Più avanti, secondo il Pd, vuol dire dopo le amministrative di autunno. Quando il centrodestra potrebbe essere più libero per accordi trasversali e il centrosinistra avrà misurato la tenuta della coalizione Pd-5 Stelle. Questo è quello che ripetono al Nazareno, insieme con la determinazione espressa ieri da Letta a SkyTg24 che «dobbiamo evitare che dopo Draghi ci sia un governo Salvini-Meloni e con questa legge elettorale loro vincono anche senza Forza Italia». Tutto giusto, ma la constatazione che con questa legge elettorale, peraltro voluta dal Pd – il Rosatellum -, Salvini e Meloni abbiano la vittoria in tasca mal si concilia con l’intenzione di voler rimandare il discorso sulla sua modifica. Anche perché è chiaro a tutti che dopo le amministrative ci sarà solo un argomento al centro dell’interesse dei partiti: l’elezione del nuovo presidente della Repubblica. Prima che finiscano le vacanze di Natale, infatti, il parlamento e i delegati regionali avranno cominciato a votare il successore di Mattarella. Dovesse essere Draghi, il discorso sulla nuova legge elettorale si può considerare chiuso: si voterà infatti nella primavera del 2022, necessariamente con la legge elettorale che c’è adesso. Quella che, come riconosce Letta, può regalare alla destra-destra la maggioranza assoluta del nuovo (mini) parlamento. Ma che presenta il vantaggio di conservare collegi uninominali e liste bloccate, graditissimi ai leader di partito, specialmente ora che i seggi da assegnare saranno assai ridotti.

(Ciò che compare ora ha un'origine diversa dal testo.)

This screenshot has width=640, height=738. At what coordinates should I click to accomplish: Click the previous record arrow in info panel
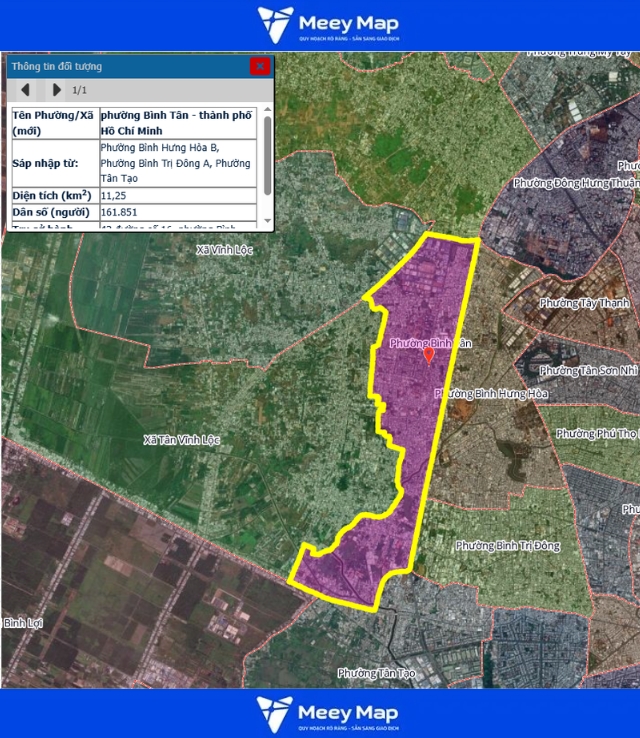pos(25,90)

Un altro segnale che è ormai arrivato il momento di guardare avanti arriva dalla camera, dove il centrodestra ha battuto un colpo insieme a Italia viva (come capita sempre più spesso). Da mesi si trascina un confronto sulla riforma dei regolamenti parlamentari, tra chi è preoccupato semplicemente di adeguarli ai nuovi numeri del parlamento (400 deputati invece di 630 e 200 senatori elettivi invece di 315) e chi vuole cogliere l’occasione per aggiornare le regole del funzionamento delle camere (soprattutto la camera dei deputati, rimasta indietro nella scorsa legislatura). Tra questi ultimi c’è adesso il Pd di Letta, il segretario essendo convinto che sia urgente (più urgente della legge elettorale) ridimensionare il gruppo misto come misura contro i trasformismi. L’idea è quella di conservarlo solo per i partiti presenti alle elezioni che non riescono a raggiungere la quota minima per formare un gruppo. Non saranno pochi: alla camera l’attuale sbarramento al 3% garantisce a chi lo supera all’incirca la metà dei deputati necessari a formare un nuovo gruppo (saranno tredici invece degli attuali venti). Per il resto chi dovesse lasciare il gruppo di appartenenza nel corso della legislatura finirà tra i non iscritti, come nel parlamento europeo, con uno spazio ridotto di intervento e senza la possibilità che c’è oggi di gestire in proprio il 50% del contributo pubblico alle spese. Su iniziativa del deputato di Forza Italia Simone Baldelli, il centrodestra e i renziani hanno presentato una proposta per modificare il regolamento solo nei numeri indispensabili per garantirne il funzionamento. Proposta troppo minimale per Pd, 5 Stelle e Leu che in settimana si preparano a presentarne un’altra più organica. Sulle modifiche del regolamento è previsto il voto segreto e vanno approvate a maggioranza assoluta.

Maggioranza assoluta che è richiesta anche per le leggi di revisione costituzionale come l’abbassamento a 18 anni del voto per il senato, riforma fermata in calcio d’angolo oltre sei mesi fa e che dovrebbe tornare nel calendario dell’aula di Montecitorio intorno al 10 giugno. Quando i nodi che bloccano il difficile accordo in commissione sulla giustizia e in particolare sulla prescrizione e il nuovo processo penale dovranno necessariamente essere sciolti.